I've been thinking about some pretty deep stuff tonight.
I have a friend right now who is literally going through hell and back. I'm not going to share much 'cause it's pretty personal. I love her so much and I don't know what I would do without her. But she is really not doing well.
I'm really worried about her.
She means so much to me and it hurts me to see her hurting. It is the worst feeling in the world to see someone you love in such agony and know that there is nothing you can do about it except be there for them.
Then I have another friend who has completely lost himself. I care about him. Not to the same extent as my first friend but I've literally known him forever. I've seen him grow up from a little boy to the young man he is today.
I'm worried about him too.
They both are in so much pain, and they are both shutting themselves out from the world.

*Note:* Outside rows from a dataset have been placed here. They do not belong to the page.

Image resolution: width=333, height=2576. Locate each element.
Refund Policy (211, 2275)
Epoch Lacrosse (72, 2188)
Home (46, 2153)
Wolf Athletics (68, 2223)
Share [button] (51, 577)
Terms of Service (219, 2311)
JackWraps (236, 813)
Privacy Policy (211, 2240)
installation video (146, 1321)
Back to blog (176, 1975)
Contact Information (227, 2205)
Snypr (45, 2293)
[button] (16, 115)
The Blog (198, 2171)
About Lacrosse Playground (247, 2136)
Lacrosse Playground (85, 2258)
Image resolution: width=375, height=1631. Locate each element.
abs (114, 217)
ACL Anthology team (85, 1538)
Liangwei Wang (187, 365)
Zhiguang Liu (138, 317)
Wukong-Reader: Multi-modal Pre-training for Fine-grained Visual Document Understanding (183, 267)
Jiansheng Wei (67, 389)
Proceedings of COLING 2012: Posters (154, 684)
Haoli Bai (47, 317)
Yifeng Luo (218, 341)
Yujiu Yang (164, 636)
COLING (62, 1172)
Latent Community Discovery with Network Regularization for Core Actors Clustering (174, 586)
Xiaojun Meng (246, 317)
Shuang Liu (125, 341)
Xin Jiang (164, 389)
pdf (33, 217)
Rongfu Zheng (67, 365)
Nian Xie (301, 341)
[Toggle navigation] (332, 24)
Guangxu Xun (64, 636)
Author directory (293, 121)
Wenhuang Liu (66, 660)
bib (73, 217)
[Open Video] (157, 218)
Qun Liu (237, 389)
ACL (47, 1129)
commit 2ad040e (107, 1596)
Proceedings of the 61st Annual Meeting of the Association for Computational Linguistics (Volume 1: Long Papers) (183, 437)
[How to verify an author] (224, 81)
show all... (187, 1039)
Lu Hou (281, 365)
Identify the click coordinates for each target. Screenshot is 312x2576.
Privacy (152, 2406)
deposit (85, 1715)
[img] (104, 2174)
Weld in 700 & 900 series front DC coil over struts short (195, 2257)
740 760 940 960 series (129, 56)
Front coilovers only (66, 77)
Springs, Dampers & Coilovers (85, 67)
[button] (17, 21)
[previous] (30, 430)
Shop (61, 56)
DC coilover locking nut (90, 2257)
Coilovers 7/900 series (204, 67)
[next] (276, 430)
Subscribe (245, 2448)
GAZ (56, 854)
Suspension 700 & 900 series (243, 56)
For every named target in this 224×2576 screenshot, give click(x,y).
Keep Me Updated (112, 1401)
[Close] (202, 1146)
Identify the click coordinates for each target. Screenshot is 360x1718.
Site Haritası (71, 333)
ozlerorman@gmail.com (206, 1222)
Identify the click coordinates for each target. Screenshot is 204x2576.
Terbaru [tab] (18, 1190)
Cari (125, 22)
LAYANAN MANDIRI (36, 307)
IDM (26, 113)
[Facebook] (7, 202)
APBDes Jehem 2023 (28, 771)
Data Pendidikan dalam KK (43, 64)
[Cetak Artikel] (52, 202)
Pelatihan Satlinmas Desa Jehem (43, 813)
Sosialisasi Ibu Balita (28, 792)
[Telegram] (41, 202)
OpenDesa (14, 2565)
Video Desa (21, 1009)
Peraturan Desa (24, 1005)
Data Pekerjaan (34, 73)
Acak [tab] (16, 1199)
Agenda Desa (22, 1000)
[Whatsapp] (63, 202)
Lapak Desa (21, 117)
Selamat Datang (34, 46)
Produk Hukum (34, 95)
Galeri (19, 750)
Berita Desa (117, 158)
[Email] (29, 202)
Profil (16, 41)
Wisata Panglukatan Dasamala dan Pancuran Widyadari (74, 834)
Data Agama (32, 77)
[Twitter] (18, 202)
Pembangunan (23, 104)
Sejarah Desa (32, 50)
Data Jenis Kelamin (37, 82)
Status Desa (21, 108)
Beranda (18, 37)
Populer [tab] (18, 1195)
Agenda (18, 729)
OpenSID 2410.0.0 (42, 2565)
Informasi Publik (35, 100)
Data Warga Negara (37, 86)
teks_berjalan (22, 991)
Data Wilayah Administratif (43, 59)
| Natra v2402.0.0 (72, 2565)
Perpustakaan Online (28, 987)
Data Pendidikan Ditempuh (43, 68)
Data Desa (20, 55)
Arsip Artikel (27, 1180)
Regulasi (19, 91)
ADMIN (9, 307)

I'm not exaggerating, there are times when I wonder if I'm going to have to talk one of them into putting down the knife, pills or whatever. It makes me sick, not with disgust, but with pain and immense concern.
If there is anyone, anyone, anyone out there reading this, who is struggling with depression or suicidal thoughts, PLEASE know that a) you are not alone, b) if you need to talk, your friends are there, your parents or family are there are and suicide hotlines are there if you really don't want to talk to anyone you know.
You are worth so much. Like insanely so much. I wish I could communicate this through a blog post. You have an incredible future. You have people who love you and care about you. YOU are incredible. Don't let the pain take you. Speaking from someone who knows what it's like to hurt until you can't stand it, until you think it's going to swallow you whole and you almost wish it does, anything to stop the pain, it does pass. It does get better.
And you will get through it.
Just please, please, please, don't go through this alone. There are people out there, always.